Dunn happy to see Cubs across the field

Dunn happy to see Cubs across the field

Dunn happy to see Cubs across the field
CHICAGO -- While most players and fans are getting a chance to see different faces during Interleague Play, White Sox designated hitter Adam Dunn welcomed the idea of seeing a familiar uniform on the mound.

In his first season in the American League, Dunn has struggled to a .182 batting average while attempting to adjust to both his new role as a DH and the different pitchers the AL has to offer. Dunn was hitting fifth in Monday's series opener against the Cubs, against whom Dunn had 418 career at-bats, which was second only to his 429 against the Brewers. His 41 home runs against the Cubs are more than he's hit against any other team.

"The best thing for me is that I'm going to get to see some guys I know," Dunn said. "It's not a foreign team to me. I've played them probably as much or more than any other team in my career."

Unfortunately for Dunn, the familiarity didn't seem to help in the 6-3 White Sox loss. Dunn went 0-for-4, striking out three times before flying out to the warning track in right field in the eighth.

Along with putting Dunn behind Paul Konerko, manager Ozzie Guillen moved catcher A.J. Pierzynski, who had been hitting fifth, down to seventh in the lineup. Shortstop Alexei Ramirez was hitting sixth.

"I made some changes and put A.J. down in the lineup to help it a little bit more," Guillen said. "I don't want to be a dead team when we go to the bottom of the ballclub. I want to try to even it up and make something happen in the bottom of the lineup."

Pierzynski provided some pop, going 3-for-4 with three singles, but the White Sox never pushed him around to score.

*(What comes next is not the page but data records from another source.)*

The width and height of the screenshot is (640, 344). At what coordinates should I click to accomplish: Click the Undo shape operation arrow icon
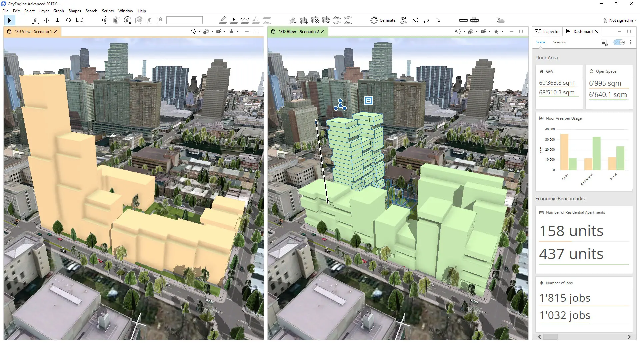coord(426,20)
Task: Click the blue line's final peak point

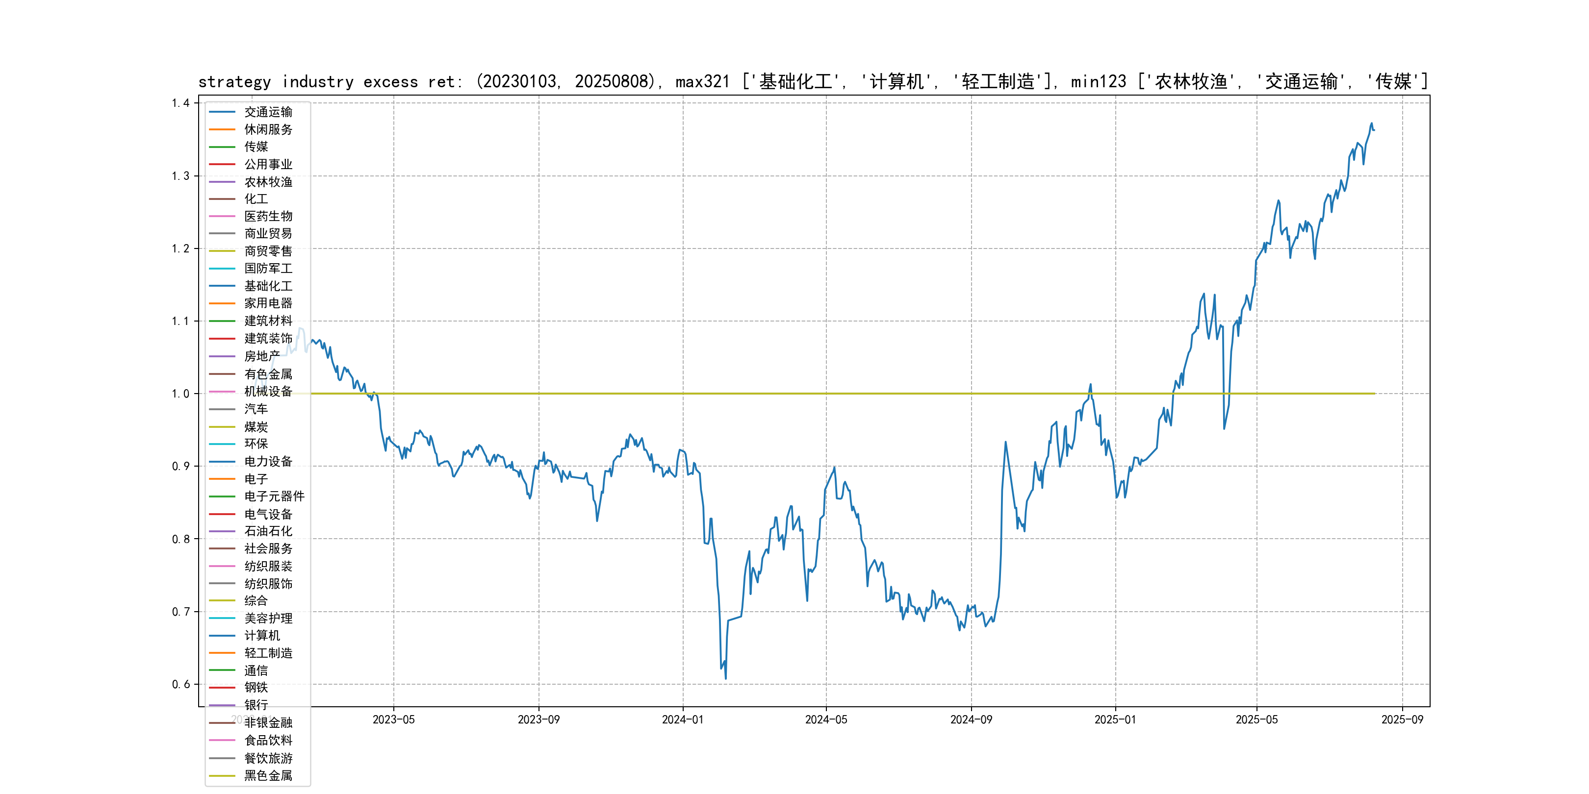Action: [1372, 124]
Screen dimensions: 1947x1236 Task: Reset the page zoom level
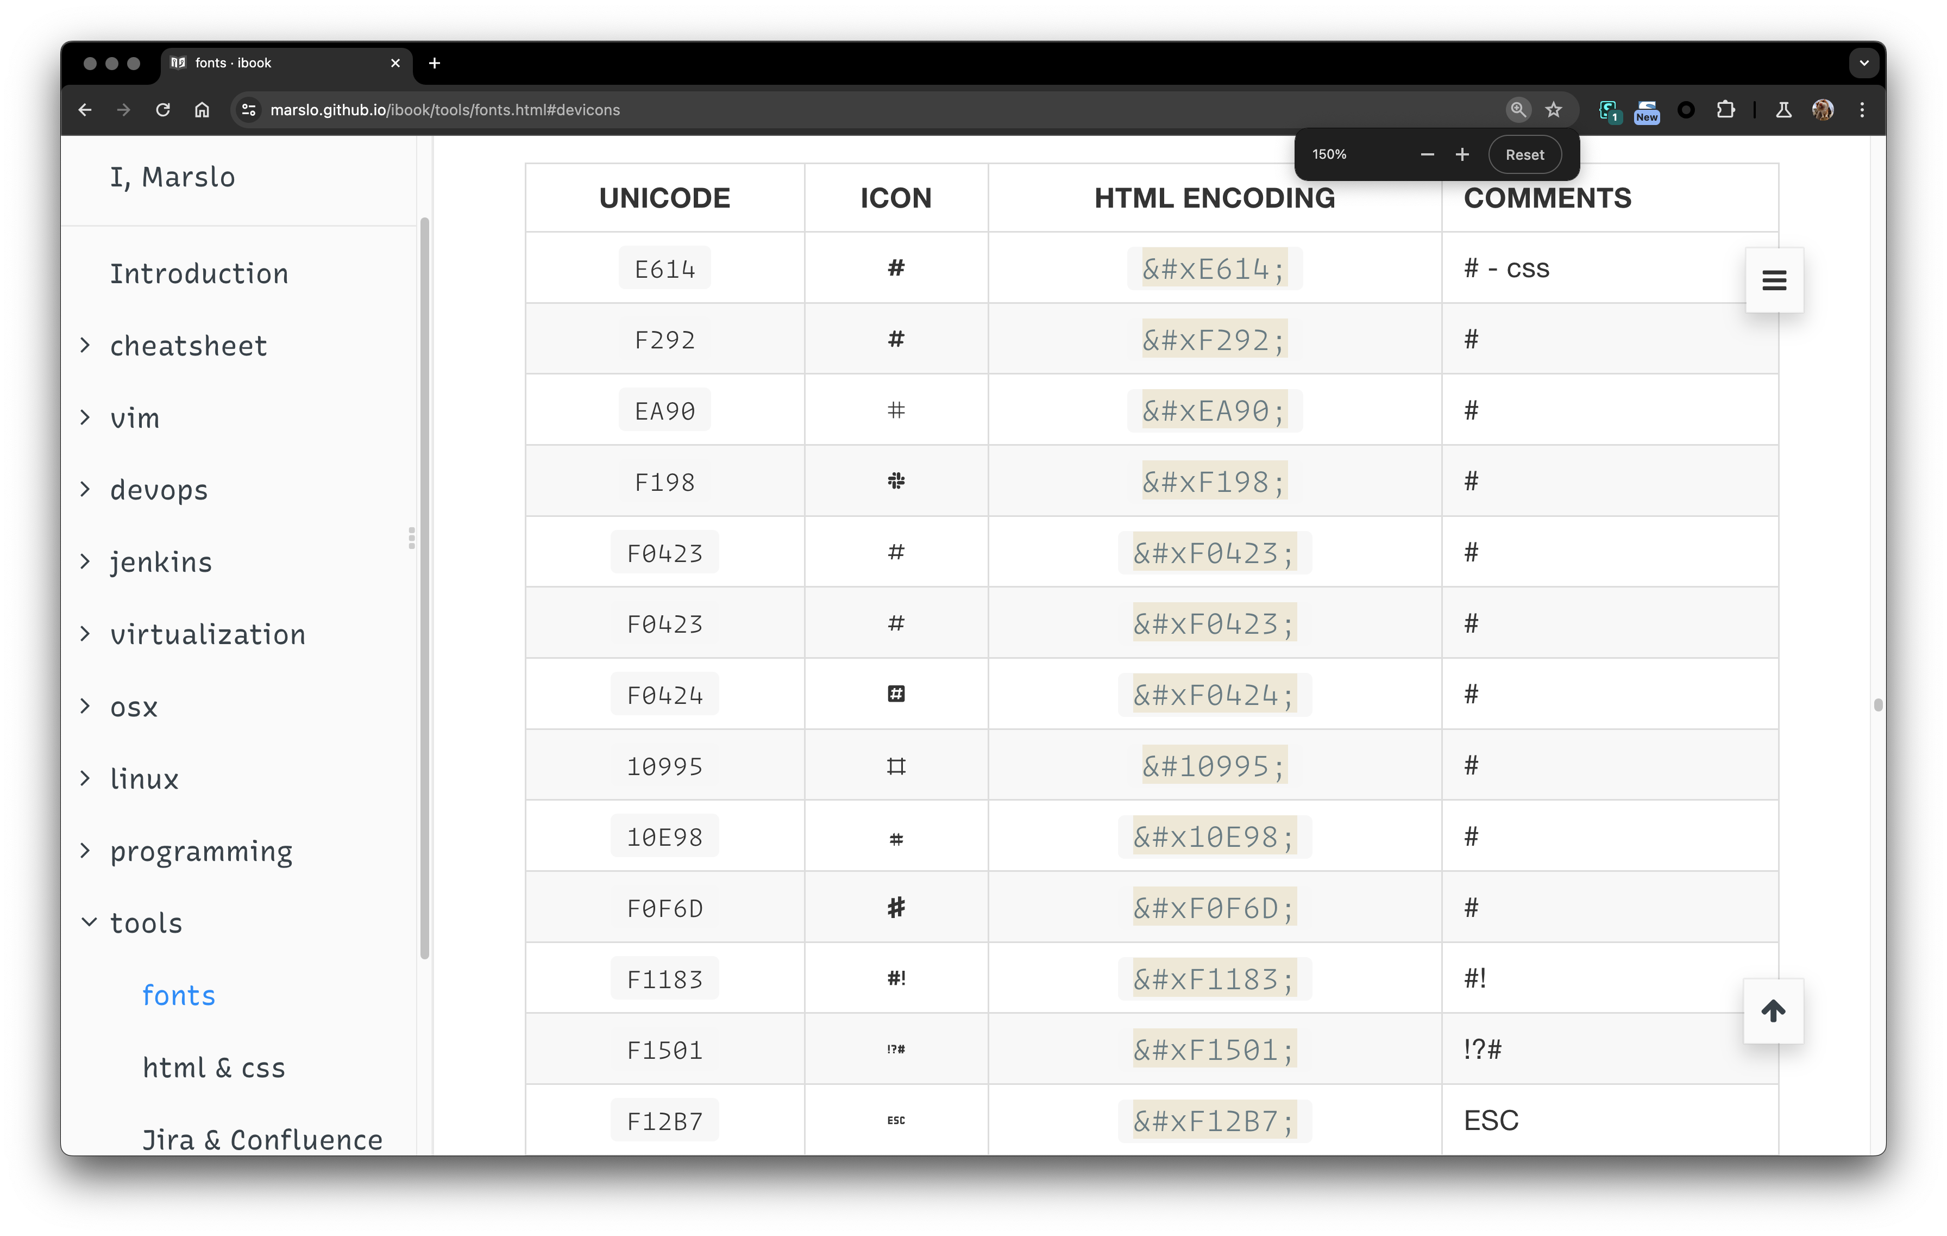pos(1524,155)
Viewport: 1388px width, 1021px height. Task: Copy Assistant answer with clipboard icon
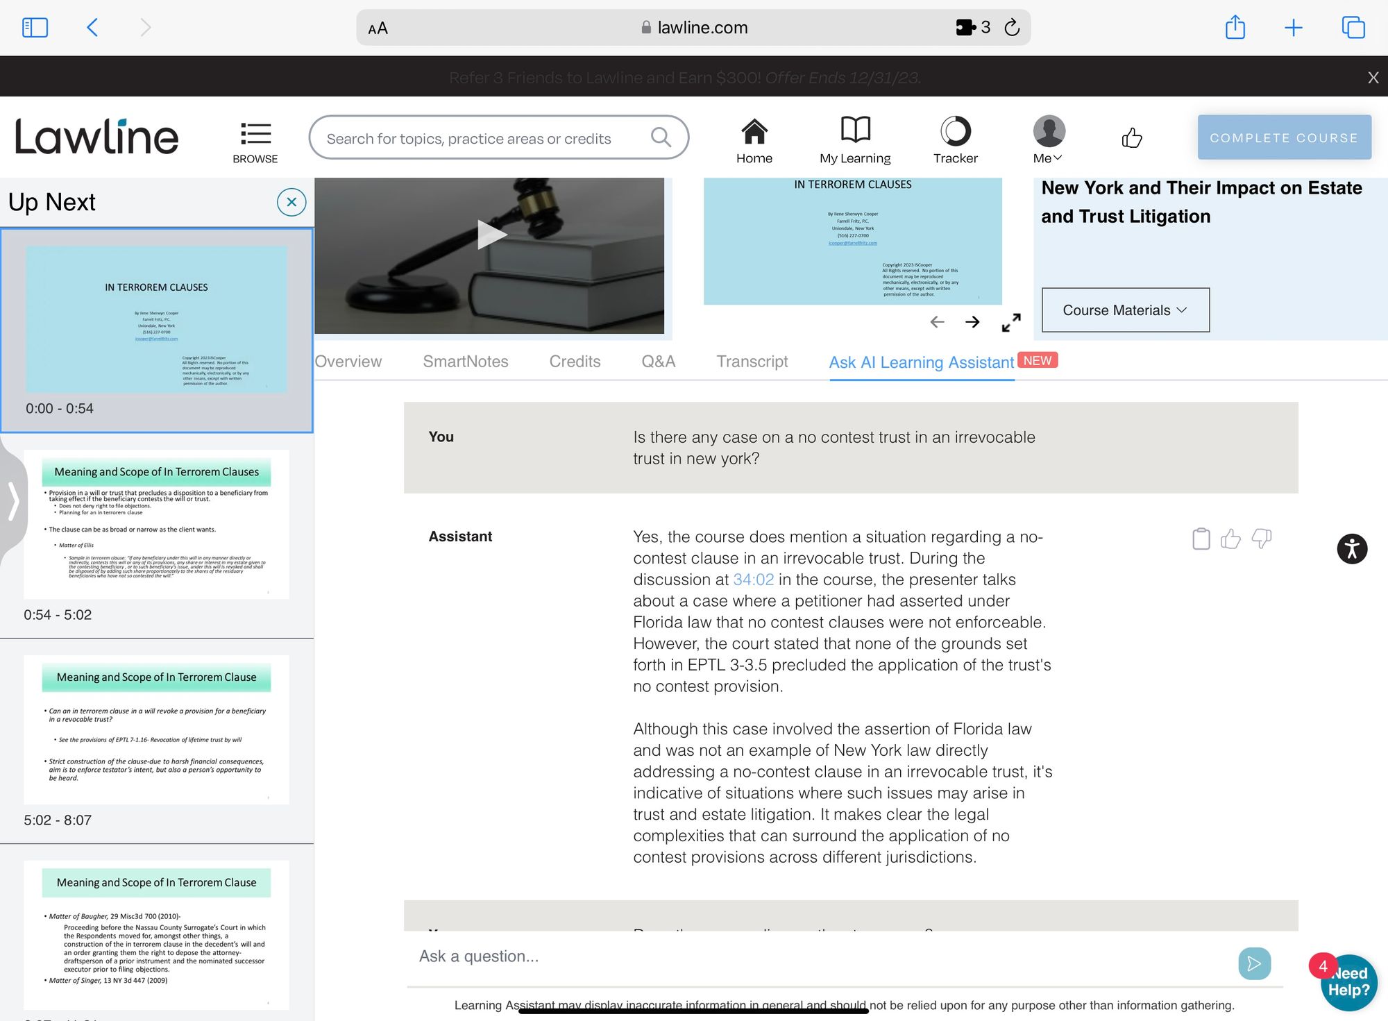[x=1201, y=539]
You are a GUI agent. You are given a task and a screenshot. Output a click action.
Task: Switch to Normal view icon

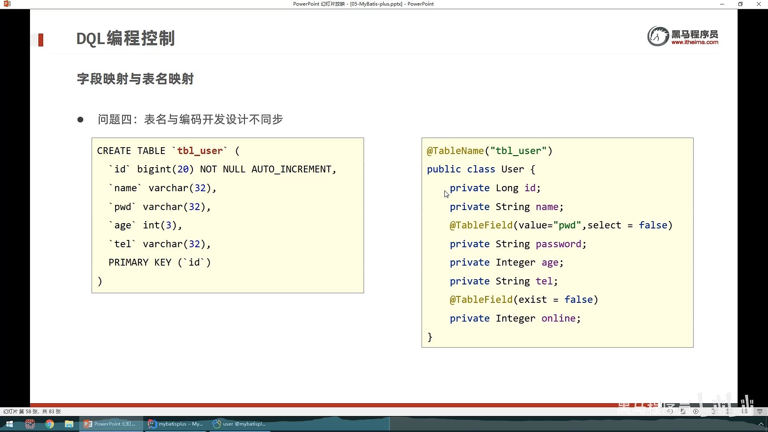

Guillen has spent plenty of time mixing and matching this season, as Monday's lineup marked the 51st different combination he has used in the team's 74 games this season. He said his ideal lineup would be having Dunn back ahead of Konerko, but that hinges on Dunn's performance at the plate.

"I think Dunn should be batting third. That's the reason we paid him a lot of money," Guillen said. "Hopefully, he starts swinging the bat better and I can move him back to batting third as quickly as I can."